__Excerpt__:
Why Microsoft bought Virtual PC

Mac users are a teensy bit concerned about Microsoft acquiring the most interesting assets of one of the last great Mac companies, Connectix. Among other products, Connectix makes Virtual PC — the only thing between many Mac users and a shiny new Wintel box.

Execs from Microsoft’s Macintosh Business unit are being very careful to reassure Mac users that Virtual PC has a future. But Microsoft didn’t buy the Virtual PC line for the Mac product — they bought it for Virtual Server, which will presumably be productized as a feature of some future version of Windows Server.

Virtual Server allows one copy of Windows Server to host many virtual servers. These virtual servers each get their own operating system, including legacy operating systems like Windows NT (30 percent of Windows server customers are still using the 6-year-old OS) and — from Microsoft’s point-of-view — Linux. The important thing about all of this is that Virtual Server allows customers to migrate to the forthcoming Windows XP Server, since Virtual Server essentially makes OS compatibility a non-issue.

__Task instructions__:
(1) Rewrite the Virtual PC article starting at "Why Microsoft bought" and ending after "new Wintel box.", putting "the company" in place of "Connectix".
(2) According to the Virtual PC article, what share of Windows server customers are still using Windows NT?
(3) Pick up the article on Microsoft's purchase of Virtual PC after its final sentence and keep writing.

__Supplied material__:
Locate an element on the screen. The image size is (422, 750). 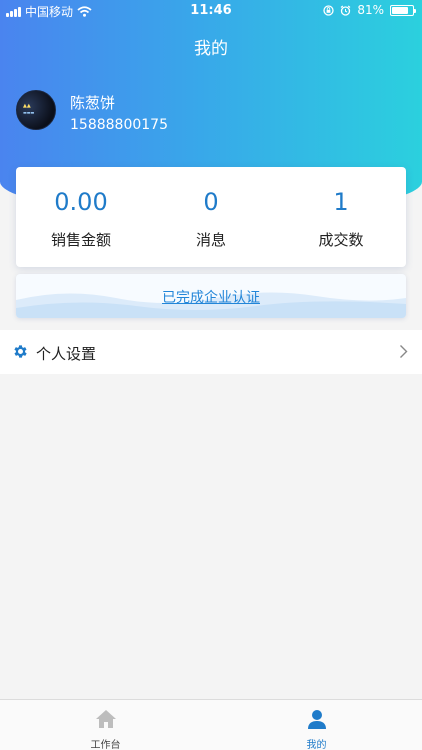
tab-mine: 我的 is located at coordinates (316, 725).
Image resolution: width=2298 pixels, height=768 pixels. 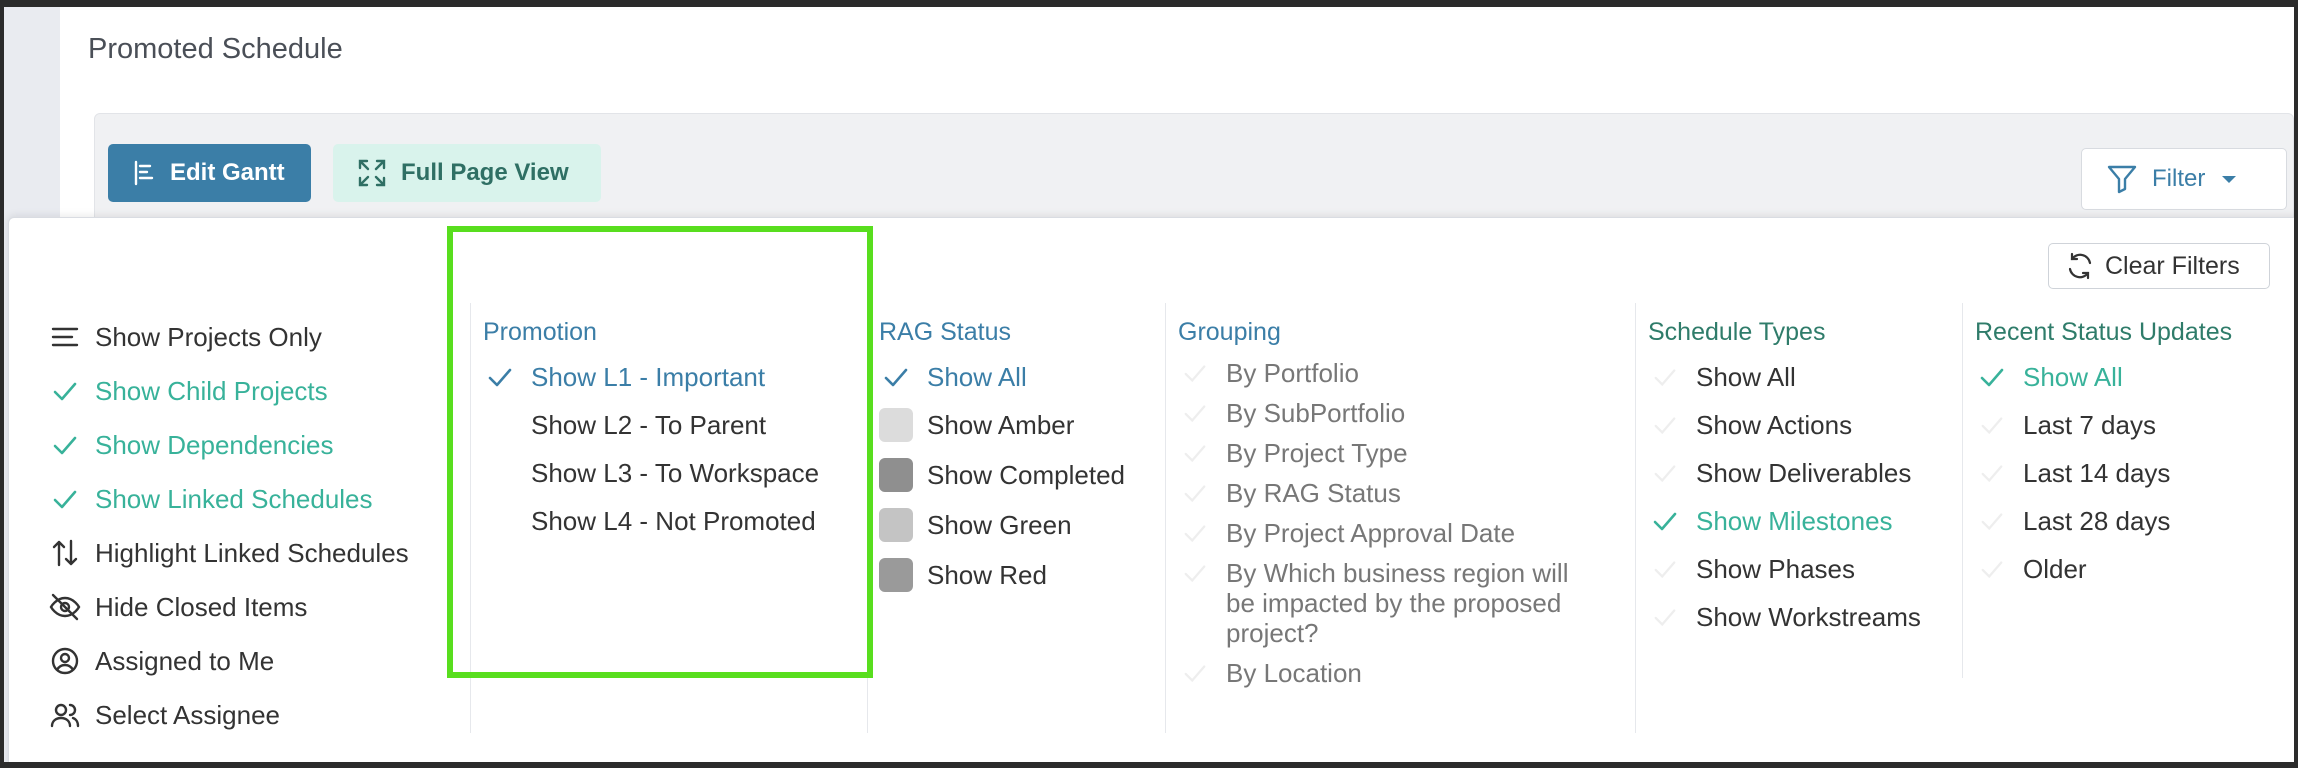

__Answers to the tasks__:
(1)
Why Microsoft bought Virtual PC

Mac users are a teensy bit concerned about Microsoft acquiring the most interesting assets of one of the last great Mac companies, the company. Among other products, the company makes Virtual PC — the only thing between many Mac users and a shiny new Wintel box.

(2) 30 percent

(3)
This is not good news for VMWare, a business that’s built on what will now be a Windows Server feature. It’s likely that once Microsoft has incorporated Virtual Server, VMWare’s audience will be limited to people who want to run Windows Server on Linux.

As for Apple, Business Week believe that this purchase may push them to productize the open-source Bochs x86 emulator. However, this makes zero sense — an x86 emulator without Windows is pointless, and so Apple would have to sell Windows with each copy of Mac OS X to make this useful.

Instead, Apple should immediately work on .NET compatbility through the open-source Mono project. This would allow the next generation of Windows applications natively on Mac OS without requiring Apple to license a copy of Windows for every machine they sell

Speaking of .NET, this is clearly the future of Virtual PC for Mac OS X. Microsoft already has a Common Language Infrastructure runtime — the standards-based subset of the full .NET runtime — available for Mac OS X, and Virtual PC is the obvious conduit for a commercial version of this. Virtual PC .NET would allow Mac users to run .NET applications at native speeds on Mac OS X.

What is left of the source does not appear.